↓

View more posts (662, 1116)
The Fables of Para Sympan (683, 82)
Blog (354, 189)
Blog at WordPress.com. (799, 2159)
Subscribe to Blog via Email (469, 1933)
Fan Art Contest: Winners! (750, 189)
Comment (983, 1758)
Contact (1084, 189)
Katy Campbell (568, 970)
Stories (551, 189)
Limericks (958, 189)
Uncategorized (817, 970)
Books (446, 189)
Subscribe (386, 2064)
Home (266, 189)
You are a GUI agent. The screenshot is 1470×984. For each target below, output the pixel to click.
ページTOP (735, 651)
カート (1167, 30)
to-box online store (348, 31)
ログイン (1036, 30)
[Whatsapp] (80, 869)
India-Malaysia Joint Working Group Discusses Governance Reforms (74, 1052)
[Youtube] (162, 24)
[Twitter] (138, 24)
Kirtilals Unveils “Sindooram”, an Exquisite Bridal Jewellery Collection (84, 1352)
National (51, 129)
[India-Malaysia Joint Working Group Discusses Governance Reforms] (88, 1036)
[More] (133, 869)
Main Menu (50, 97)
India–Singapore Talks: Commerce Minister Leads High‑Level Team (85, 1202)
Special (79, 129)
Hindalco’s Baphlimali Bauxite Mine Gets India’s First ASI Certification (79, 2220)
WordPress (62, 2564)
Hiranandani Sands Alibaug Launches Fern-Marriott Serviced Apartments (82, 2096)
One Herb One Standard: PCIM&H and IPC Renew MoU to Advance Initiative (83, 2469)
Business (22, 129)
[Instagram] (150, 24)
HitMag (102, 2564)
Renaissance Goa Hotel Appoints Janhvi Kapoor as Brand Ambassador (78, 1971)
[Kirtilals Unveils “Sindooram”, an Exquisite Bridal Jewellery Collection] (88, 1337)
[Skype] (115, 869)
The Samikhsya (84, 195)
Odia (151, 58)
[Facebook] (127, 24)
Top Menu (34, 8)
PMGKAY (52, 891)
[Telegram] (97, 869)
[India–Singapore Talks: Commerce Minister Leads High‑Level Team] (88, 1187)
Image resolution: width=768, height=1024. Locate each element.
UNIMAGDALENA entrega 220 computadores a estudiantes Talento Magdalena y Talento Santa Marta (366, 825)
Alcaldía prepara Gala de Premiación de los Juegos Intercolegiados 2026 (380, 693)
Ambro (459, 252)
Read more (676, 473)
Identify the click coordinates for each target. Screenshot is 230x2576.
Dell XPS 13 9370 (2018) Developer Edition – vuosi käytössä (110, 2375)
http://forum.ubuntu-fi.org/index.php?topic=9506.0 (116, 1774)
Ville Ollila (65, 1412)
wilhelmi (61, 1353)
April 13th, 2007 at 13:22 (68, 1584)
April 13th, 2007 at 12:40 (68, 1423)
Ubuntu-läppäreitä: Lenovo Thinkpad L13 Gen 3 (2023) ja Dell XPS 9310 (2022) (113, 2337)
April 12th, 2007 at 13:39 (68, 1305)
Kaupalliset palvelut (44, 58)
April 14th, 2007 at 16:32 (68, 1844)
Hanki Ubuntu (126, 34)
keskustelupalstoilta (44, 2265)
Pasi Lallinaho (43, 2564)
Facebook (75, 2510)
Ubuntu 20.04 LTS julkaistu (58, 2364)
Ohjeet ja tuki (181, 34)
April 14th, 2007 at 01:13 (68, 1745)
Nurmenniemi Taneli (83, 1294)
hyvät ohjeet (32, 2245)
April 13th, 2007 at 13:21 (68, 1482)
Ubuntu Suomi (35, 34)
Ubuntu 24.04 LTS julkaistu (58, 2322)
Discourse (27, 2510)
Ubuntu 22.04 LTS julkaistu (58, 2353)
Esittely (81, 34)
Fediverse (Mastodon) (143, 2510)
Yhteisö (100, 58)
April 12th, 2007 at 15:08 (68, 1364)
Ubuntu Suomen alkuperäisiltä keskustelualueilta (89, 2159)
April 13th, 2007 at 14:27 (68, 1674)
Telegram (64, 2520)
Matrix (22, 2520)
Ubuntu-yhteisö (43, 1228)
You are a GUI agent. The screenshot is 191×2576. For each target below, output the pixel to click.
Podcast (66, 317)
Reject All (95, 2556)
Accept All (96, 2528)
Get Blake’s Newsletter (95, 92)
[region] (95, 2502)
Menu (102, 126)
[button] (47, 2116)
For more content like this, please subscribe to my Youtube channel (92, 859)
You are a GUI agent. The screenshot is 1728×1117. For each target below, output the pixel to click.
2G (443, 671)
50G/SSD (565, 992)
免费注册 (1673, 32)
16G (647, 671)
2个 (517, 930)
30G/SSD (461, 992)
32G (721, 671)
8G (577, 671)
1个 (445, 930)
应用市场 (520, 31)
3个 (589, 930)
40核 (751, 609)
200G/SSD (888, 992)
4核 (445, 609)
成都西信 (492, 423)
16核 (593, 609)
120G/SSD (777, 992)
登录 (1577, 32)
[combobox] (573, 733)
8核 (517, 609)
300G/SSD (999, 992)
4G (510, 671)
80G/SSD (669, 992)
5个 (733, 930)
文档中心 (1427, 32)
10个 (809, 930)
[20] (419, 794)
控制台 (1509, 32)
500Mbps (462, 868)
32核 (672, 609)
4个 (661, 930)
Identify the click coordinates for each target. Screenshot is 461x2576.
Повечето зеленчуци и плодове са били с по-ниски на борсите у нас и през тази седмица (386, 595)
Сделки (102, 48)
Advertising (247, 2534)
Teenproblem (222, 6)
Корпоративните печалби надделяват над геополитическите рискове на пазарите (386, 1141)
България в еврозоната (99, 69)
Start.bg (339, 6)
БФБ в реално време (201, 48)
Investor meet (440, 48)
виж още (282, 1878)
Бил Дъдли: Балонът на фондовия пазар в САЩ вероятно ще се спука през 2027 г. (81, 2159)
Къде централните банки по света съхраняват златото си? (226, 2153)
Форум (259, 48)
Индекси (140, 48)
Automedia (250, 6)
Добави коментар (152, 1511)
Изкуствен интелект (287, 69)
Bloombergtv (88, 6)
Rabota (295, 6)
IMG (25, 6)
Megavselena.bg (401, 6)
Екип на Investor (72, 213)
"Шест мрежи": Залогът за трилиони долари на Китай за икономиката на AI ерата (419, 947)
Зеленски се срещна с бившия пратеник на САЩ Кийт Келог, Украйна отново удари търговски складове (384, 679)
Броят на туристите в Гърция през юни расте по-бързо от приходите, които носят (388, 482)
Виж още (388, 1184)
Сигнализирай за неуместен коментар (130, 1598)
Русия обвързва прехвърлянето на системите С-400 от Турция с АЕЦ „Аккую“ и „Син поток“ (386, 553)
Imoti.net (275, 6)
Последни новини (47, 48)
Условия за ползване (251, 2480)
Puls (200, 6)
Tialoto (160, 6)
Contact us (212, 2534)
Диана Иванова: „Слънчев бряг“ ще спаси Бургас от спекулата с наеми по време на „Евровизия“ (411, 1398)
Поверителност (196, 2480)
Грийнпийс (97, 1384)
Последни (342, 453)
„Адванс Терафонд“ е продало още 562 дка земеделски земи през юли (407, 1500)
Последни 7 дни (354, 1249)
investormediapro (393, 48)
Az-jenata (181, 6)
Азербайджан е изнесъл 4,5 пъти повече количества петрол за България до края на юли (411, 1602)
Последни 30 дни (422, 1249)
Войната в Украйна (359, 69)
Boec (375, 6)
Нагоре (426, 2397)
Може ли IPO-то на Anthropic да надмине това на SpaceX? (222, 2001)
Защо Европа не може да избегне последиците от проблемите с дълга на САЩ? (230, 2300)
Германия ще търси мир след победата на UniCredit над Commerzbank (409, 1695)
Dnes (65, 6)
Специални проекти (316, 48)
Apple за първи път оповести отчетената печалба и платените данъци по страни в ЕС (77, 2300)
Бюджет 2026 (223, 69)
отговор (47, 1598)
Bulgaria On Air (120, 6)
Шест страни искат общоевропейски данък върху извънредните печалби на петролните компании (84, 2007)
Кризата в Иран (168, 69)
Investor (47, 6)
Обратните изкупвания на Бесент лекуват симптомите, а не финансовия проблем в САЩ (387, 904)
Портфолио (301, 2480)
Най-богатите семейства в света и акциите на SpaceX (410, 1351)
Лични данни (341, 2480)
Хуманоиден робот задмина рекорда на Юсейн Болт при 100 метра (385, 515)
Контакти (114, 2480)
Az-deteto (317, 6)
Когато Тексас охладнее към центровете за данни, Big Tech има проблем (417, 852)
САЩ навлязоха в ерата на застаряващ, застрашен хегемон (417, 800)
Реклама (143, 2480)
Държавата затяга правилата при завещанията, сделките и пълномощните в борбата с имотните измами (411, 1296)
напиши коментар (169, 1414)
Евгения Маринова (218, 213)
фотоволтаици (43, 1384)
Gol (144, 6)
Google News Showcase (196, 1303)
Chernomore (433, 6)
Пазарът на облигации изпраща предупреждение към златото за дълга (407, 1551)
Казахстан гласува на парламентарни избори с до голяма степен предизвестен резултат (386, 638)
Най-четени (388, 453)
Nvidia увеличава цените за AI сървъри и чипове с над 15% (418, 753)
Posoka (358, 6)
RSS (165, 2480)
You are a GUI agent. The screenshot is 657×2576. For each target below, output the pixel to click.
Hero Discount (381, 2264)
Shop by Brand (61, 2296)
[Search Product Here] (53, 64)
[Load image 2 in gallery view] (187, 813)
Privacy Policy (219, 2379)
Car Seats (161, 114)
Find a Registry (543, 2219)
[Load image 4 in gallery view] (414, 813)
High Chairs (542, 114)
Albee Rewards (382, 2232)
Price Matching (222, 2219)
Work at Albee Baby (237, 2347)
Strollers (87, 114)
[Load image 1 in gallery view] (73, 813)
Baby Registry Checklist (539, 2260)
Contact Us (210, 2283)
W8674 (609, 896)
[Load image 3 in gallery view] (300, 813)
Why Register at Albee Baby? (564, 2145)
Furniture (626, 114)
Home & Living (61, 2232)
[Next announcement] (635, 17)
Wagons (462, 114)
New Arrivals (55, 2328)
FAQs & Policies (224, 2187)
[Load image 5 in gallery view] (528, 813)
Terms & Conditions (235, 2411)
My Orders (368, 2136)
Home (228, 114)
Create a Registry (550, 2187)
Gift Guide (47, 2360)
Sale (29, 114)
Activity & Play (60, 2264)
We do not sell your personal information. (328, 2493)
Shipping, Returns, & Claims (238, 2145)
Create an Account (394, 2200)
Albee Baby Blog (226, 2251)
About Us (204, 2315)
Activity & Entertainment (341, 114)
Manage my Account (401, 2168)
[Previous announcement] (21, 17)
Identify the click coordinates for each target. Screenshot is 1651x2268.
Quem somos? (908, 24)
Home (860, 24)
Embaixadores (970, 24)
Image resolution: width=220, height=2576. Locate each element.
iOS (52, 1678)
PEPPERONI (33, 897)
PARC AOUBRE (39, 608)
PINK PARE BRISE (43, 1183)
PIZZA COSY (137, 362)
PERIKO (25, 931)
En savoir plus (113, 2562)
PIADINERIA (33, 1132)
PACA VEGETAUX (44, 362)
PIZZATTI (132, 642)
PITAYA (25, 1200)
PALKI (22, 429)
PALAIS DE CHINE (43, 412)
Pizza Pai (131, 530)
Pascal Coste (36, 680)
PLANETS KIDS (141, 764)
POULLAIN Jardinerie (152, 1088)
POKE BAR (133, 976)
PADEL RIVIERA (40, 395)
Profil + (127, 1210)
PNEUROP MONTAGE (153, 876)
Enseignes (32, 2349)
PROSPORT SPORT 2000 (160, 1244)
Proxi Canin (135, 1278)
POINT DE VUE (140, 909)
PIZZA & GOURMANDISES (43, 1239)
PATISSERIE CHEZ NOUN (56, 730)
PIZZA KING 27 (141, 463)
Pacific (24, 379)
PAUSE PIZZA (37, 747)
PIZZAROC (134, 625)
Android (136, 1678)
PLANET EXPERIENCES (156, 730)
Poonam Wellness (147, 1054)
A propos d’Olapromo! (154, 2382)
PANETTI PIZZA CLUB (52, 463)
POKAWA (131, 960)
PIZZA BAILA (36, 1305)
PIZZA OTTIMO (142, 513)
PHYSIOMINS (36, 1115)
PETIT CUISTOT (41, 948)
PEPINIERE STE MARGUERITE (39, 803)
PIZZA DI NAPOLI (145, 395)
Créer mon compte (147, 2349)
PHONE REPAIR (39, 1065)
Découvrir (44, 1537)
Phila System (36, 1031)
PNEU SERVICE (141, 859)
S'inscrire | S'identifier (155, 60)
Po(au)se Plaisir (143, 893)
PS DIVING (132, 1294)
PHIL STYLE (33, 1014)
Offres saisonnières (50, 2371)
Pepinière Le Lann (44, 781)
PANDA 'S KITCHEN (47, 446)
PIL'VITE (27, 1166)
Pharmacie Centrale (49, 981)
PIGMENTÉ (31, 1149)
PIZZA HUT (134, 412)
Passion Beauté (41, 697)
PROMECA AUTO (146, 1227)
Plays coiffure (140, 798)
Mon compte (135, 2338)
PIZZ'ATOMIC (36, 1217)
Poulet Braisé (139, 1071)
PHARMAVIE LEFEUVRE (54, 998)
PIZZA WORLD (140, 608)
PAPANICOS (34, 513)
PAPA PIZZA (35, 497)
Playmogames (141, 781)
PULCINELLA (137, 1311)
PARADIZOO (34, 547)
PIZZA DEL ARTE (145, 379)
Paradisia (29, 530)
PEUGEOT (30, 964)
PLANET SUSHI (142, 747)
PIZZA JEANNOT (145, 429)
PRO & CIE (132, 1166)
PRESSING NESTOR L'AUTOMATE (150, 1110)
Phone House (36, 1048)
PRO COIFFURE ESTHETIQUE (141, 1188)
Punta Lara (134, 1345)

↑

▶ _WORK REQUIRED_
From the data above, gather every line that includes the word "Exquisite".

▶ _RESULT FOR THIS TASK_
Kirtilals Unveils “Sindooram”, an Exquisite Bridal Jewellery Collection (84, 1352)
[Kirtilals Unveils “Sindooram”, an Exquisite Bridal Jewellery Collection] (88, 1337)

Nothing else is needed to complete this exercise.